■ ASSIGNMENT
Nothing in the listing may change. Repeat all of it.

■ RECORDS FOR THE EXERCISE
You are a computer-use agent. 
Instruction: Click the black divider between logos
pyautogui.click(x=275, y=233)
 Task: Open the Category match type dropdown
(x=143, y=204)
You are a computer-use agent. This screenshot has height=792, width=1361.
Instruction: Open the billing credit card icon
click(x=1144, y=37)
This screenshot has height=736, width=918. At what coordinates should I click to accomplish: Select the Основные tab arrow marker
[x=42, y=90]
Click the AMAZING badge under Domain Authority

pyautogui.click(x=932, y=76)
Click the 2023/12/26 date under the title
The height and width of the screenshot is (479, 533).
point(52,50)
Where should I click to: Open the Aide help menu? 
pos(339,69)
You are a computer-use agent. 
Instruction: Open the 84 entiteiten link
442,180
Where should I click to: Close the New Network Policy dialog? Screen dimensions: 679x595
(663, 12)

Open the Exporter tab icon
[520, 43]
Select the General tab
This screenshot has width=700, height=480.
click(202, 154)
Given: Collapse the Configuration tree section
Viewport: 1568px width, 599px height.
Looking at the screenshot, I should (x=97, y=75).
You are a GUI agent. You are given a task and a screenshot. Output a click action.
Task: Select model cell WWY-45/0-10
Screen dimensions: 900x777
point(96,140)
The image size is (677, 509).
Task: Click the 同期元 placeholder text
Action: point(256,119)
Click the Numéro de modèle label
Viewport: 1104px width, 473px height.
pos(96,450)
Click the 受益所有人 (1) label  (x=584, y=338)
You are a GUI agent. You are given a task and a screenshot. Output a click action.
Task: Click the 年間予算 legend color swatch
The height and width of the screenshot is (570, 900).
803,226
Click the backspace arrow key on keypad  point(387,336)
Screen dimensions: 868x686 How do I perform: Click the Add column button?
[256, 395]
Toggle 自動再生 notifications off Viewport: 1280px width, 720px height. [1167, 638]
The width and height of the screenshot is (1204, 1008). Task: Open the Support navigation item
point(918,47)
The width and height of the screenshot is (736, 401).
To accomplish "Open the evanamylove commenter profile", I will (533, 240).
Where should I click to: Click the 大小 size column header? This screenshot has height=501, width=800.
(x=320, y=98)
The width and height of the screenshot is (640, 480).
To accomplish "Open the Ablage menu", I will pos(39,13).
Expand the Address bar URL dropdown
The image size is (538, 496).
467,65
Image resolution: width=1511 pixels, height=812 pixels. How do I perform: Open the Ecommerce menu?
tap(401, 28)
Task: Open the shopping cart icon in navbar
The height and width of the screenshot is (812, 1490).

■ RESULT OF THIS EXERCISE
You are a computer-use agent. 
Instruction: Click the black divider between logos
pyautogui.click(x=275, y=233)
 Task: Open the Category match type dropdown
(x=143, y=204)
You are a computer-use agent. This screenshot has height=792, width=1361.
Instruction: Open the billing credit card icon
click(x=1144, y=37)
This screenshot has height=736, width=918. At what coordinates should I click to accomplish: Select the Основные tab arrow marker
[x=42, y=90]
Click the AMAZING badge under Domain Authority

pyautogui.click(x=932, y=76)
Click the 2023/12/26 date under the title
The height and width of the screenshot is (479, 533).
point(52,50)
Where should I click to: Open the Aide help menu? 
pos(339,69)
You are a computer-use agent. 
Instruction: Open the 84 entiteiten link
442,180
Where should I click to: Close the New Network Policy dialog? Screen dimensions: 679x595
(663, 12)

Open the Exporter tab icon
[520, 43]
Select the General tab
This screenshot has width=700, height=480.
click(202, 154)
Given: Collapse the Configuration tree section
Viewport: 1568px width, 599px height.
Looking at the screenshot, I should (x=97, y=75).
You are a GUI agent. You are given a task and a screenshot. Output a click action.
Task: Select model cell WWY-45/0-10
Screen dimensions: 900x777
point(96,140)
The image size is (677, 509).
Task: Click the 同期元 placeholder text
Action: point(256,119)
Click the Numéro de modèle label
Viewport: 1104px width, 473px height.
pos(96,450)
Click the 受益所有人 (1) label  (x=584, y=338)
You are a GUI agent. You are given a task and a screenshot. Output a click action.
Task: Click the 年間予算 legend color swatch
The height and width of the screenshot is (570, 900).
803,226
Click the backspace arrow key on keypad  point(387,336)
Screen dimensions: 868x686 How do I perform: Click the Add column button?
[256, 395]
Toggle 自動再生 notifications off Viewport: 1280px width, 720px height. [1167, 638]
The width and height of the screenshot is (1204, 1008). Task: Open the Support navigation item
point(918,47)
The width and height of the screenshot is (736, 401).
To accomplish "Open the evanamylove commenter profile", I will (533, 240).
Where should I click to: Click the 大小 size column header? This screenshot has height=501, width=800.
(x=320, y=98)
The width and height of the screenshot is (640, 480).
To accomplish "Open the Ablage menu", I will pos(39,13).
Expand the Address bar URL dropdown
The image size is (538, 496).
467,65
Image resolution: width=1511 pixels, height=812 pixels. How do I perform: Open the Ecommerce menu?
tap(401, 28)
Task: Open the shopping cart icon in navbar
The height and width of the screenshot is (812, 1490).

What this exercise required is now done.